Damit ist es aus und erst mal vorbei: Wer jetzt aus Russland nach Finnland kommt, an die 2000 Menschen täglich, flieht vor Putins Terror-Regime. Nun bestimmen Angst und Misstrauen das Leben und Bewusstsein der Finnen und ihr Verhalten gegenüber dem heiklen Nachbarn, mit dem man sich 1340 Kilometer Grenze teilt. Die Finnen sind erstmals mit Zwei-Drittel-Mehrheit für einen Nato-Beitritt.
Im April diskutiert das Parlament in Helsinki das Thema, und da kündigt sich ein radikaler Politikwechsel an. Weil die Bündnisfreiheit bislang wie in Schweden als Sicherheitsgarantie galt, hat Finnland Moskau gegenüber lange Jahre vorsichtig agiert und sich oft abgestimmt – diese Politik gilt nun als zu unterwürfig. Putin hat, trotz aller Drohungen gegenüber Finnland und Schweden, mit seinem Krieg gegen die Ukraine einen historischen Sinneswandel bewirkt und die Nato als Schutzmacht attraktiv gemacht. Die Annäherung der beiden Nordländer an das nordatlantische Verteidigungsbündnis wäre der Endpunkt einer Entwicklung, die mit beider EU-Beitritt 1995 begann. Seit der Annexion der Krim 2014 nehmen die beiden Staaten an Nato-Manövern teil, wird die Beschaffung von Waffensystemen eng koordiniert.

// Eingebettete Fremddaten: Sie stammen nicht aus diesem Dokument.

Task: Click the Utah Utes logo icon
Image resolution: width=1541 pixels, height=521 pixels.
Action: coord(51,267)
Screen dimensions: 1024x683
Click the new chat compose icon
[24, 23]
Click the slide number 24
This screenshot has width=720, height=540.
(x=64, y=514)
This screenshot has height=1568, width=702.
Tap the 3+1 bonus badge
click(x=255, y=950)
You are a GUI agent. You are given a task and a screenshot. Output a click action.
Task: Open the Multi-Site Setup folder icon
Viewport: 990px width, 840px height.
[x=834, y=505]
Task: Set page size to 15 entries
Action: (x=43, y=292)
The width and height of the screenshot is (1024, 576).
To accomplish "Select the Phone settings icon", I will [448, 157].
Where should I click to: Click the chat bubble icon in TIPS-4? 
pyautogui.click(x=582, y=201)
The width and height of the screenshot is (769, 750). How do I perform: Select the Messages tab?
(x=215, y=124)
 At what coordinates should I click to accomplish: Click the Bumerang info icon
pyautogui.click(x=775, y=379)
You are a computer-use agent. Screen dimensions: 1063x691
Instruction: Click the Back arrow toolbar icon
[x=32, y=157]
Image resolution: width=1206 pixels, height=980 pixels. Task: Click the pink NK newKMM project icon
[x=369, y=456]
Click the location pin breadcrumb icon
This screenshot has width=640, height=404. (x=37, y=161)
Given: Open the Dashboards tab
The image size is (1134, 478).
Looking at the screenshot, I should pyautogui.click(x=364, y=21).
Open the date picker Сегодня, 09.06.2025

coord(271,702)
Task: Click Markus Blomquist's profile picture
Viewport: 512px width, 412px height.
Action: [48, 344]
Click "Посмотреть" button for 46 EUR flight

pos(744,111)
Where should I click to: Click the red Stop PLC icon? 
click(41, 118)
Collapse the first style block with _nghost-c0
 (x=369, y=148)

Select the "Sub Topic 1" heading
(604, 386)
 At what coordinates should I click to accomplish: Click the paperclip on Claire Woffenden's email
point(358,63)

Zu Besuch in Berlin: Sanna Marin, Ministerpräsidentin von Finnland, hier mit Bundeskanzler Olaf Scholz (SPD).
Noch agieren Regierungschefin Sanna Marin und ihre Kollegin Magdalena Andersson in Stockholm vorsichtig, doch Marin schwebt eine Neuausrichtung der finnischen Sicherheitspolitik im „nationalen Konsens“ vor, inklusive Energiesicherheit. So setzt Finnland mit Zustimmung auch der Grünen weiter auf Kernenergie, baut als erstes Land der Welt ein Atommüll-Endlager – typisch finnischer Pragmatismus.